Ao mesmo tempo em que pretendeu limpar o vocabulário do senso comum, da sujeira da funcionalidade, o autor também quis capturar o incapturável, numa ânsia pelo fonema que tudo abarcasse, o maior significado possível, uma utopia lingüística de nomear quase que termo a termo, totalmente, o mundo. Uma obsessão: a busca da homologia entre a palavra e a coisa. Quanto mais à vontade ficava em sua produção literária (o auge disso foi Finnegans Wake) mais demonstrava pretender a ampliação da língua, trabalhá-la, distendê-la, enriquecê-la, reescrevê-la, apropriando-se de territórios antes exclusivamente do Real, nomeando-os, trazendo expressões novas, engavetadas, inventando-as acima de tudo quando não tinha qual designasse o que pretendia. Penetra com vigor em sua tessitura e aí brinca, sem pudor, com maestria e gozo. Lembra Guimarães Rosa, meu escritor brasileiro favorito.

Escrevo apesar de mim, parece dizer. Não escolho, sou escolhido. Embora deixando-se perfurar por epifanias, ao invés de sujeitar-se às palavras impostas (mesmo atormentado por elas) teve a sabedoria de artífice para trocar de lugar, inverter as posições e quebrá-las, desmontá-las. Liberdade essa, de ir e vir, que representa um enfrentamento do paradoxo que roça a loucura. Joyce soube, como ninguém, suportar a dor do parto: dos escritos e de si mesmo, enquanto sujeito. Criando, ele se constituiu. O que lhe parecia estanque, disjunto é suturado via autoria, via escritura.
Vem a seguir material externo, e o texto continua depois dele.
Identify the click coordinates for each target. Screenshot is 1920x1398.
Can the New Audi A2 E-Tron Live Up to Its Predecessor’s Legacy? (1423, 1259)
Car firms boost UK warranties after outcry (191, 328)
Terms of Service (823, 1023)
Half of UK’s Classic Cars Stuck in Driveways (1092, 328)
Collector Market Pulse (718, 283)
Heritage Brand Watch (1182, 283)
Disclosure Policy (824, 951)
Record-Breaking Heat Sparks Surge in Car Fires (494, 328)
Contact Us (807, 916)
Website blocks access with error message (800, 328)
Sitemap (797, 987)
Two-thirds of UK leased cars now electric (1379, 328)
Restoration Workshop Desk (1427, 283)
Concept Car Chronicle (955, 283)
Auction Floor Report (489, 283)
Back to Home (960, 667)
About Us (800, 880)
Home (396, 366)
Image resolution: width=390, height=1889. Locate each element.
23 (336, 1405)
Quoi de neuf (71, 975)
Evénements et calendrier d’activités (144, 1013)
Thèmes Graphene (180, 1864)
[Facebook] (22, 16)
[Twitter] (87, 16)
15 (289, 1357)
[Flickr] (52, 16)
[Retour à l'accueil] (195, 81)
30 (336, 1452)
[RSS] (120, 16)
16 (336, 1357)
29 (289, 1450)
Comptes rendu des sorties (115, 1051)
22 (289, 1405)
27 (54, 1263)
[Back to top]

Tudo quanto é reto mente, a verdade é sinuosa, sabemos. Quanto mais confuso, quanto mais turvo, mais chance de verdadeiro. Quanto mais incerto, mais significativo. Nossas palavras que tropeçam são palavras que confessam. Assim ele nos dá uma demonstração  exemplar da estrutura do sujeito, sua divisão: sou e não sou, sou os contrários, os diferentes ao mesmo tempo, numa fala nem sempre coerente, nem sempre unívoca, mas autêntica. Ambígua, como a própria vida. Fracassa a compreensão, é para ser lido e não, necessariamente, entendido. Rasura as palavras, desfaz o sentido (ou finge desfazê-lo) para que cada leitor o reconstrua a seu modo, particular, único, diferente, daí se dizer que a obra de arte funciona como analista, provoca um estranhamento em quem dela desfruta, um descentramento, uma equivocação.

“Lost in translation” ficamos, mas não mais do que quem o lê no original, sei. Não mais do que o próprio Joyce estava. A literatura, como a psicanálise, é um viés no qual a gente se perde para se encontrar. Não serve para explicar, edificar, moralizar, muito menos para acomodar, tranqüilizar, adormecer tal como uma igreja ou partido político. Ao contrário, desperta da anestesia de um viver amortecido e da inconsciência do sono cotidiano. Esse foi o bê-á-bá que Joyce nos ensinou. Silabação que até hoje estudamos, como ele queria.